What do you think about removing the Vagrant env as a follow-up to this? It would clean things up quite a bit, but if you still think the Vagrant env may be useful I won't send a PR for it.

mattiaverga commented 5 months ago

I think we can remove the Vagrant dev env and just focus on maintaining the podman based, tweaking it if any issues arise.

mattiaverga commented 5 months ago

BTW, it would be nice to have containers to use local URLs instead of localhost:port, like we used with vagrant/tinystage. For example bodhi.bodhi-dev.local, ipsilon.bodhi-dev.local, etc... not sure if that's possible with podman, though.

AdamWill commented 5 months ago

so that only really worked with vagrant because it hacked up the host's /etc/hosts , which I honestly did not love, personally. It was a handy feature in a way, but it was also why you had to babysit vagrant up for the half hour it took to run so you could enter your root password occasionally so it could mess with your /etc/hosts. (this is what Vagrant calls the "hostmanager" feature).
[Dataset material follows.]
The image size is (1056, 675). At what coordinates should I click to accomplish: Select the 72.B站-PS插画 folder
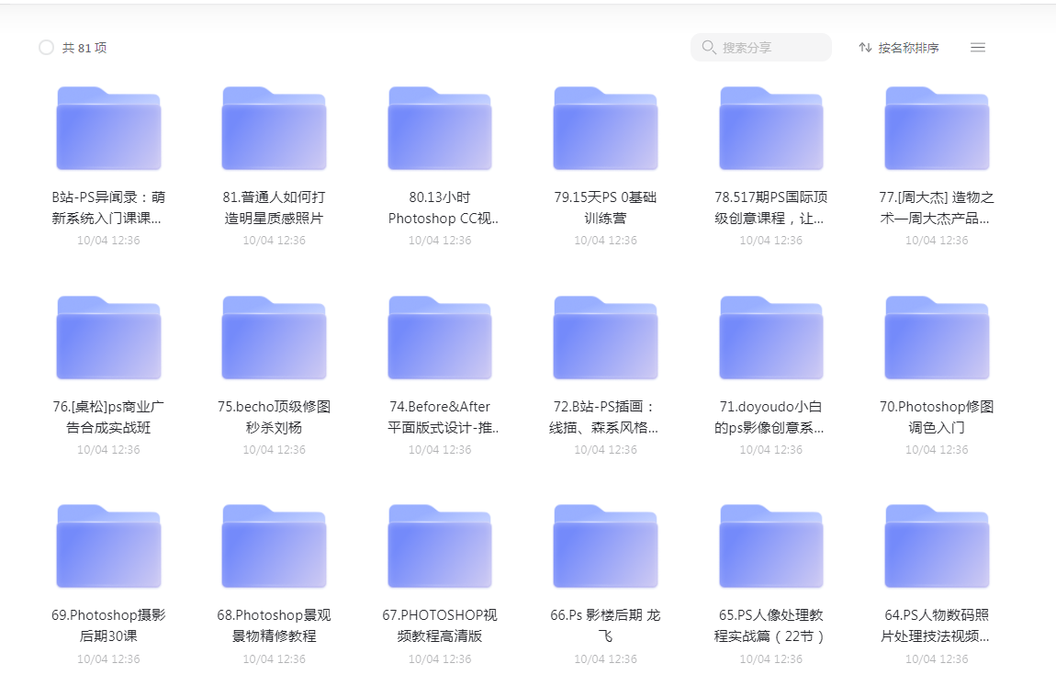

we would have to reimplement...something...to do that, if we wanted the feature, which personally as I said I'm not a big fan of. I don't know if something like that exists in a way that's compatible with this ansible+podman approach or if we'd have to invent it. we could of course do it in the ansible plays, but then that play would have to run as root, making it interactive in the way I kinda hated with vagrant, I guess.

I think the networking would also have to work differently in that case. I don't think TCP/IP networking between the host and the containers actually works at all, the way it's currently implemented. I didn't go super deep into podman networking, just came up with something simple that worked and went with it. It was a goal for me for this to work rootless, which changes the options when it comes to networking, which is also something to keep in mind.

AdamWill commented 5 months ago

Ipsilon changes got merged, so F38 update and F39 update are pending. Once those go stable we can drop the custom Ipsilon build from this.

AdamWill commented 3 months ago

Hrmm. I've just noticed what seems like some odd behaviour with this and, I think, Podman 5.

I can access the dev server via http://localhost:6543 in Firefox, but not Epiphany or curl from a console. http://127.0.0.1:6543 works from all three. http://localhost.localdomain:6543 doesn't work from any of the three, which is a problem, because that's the URL you have to use for CORS to be happy (anything else causes things like posting comments or creating updates to be rejected by CORS).

Don't know why this is, yet. Will try and confirm that its a podman 5 thing later.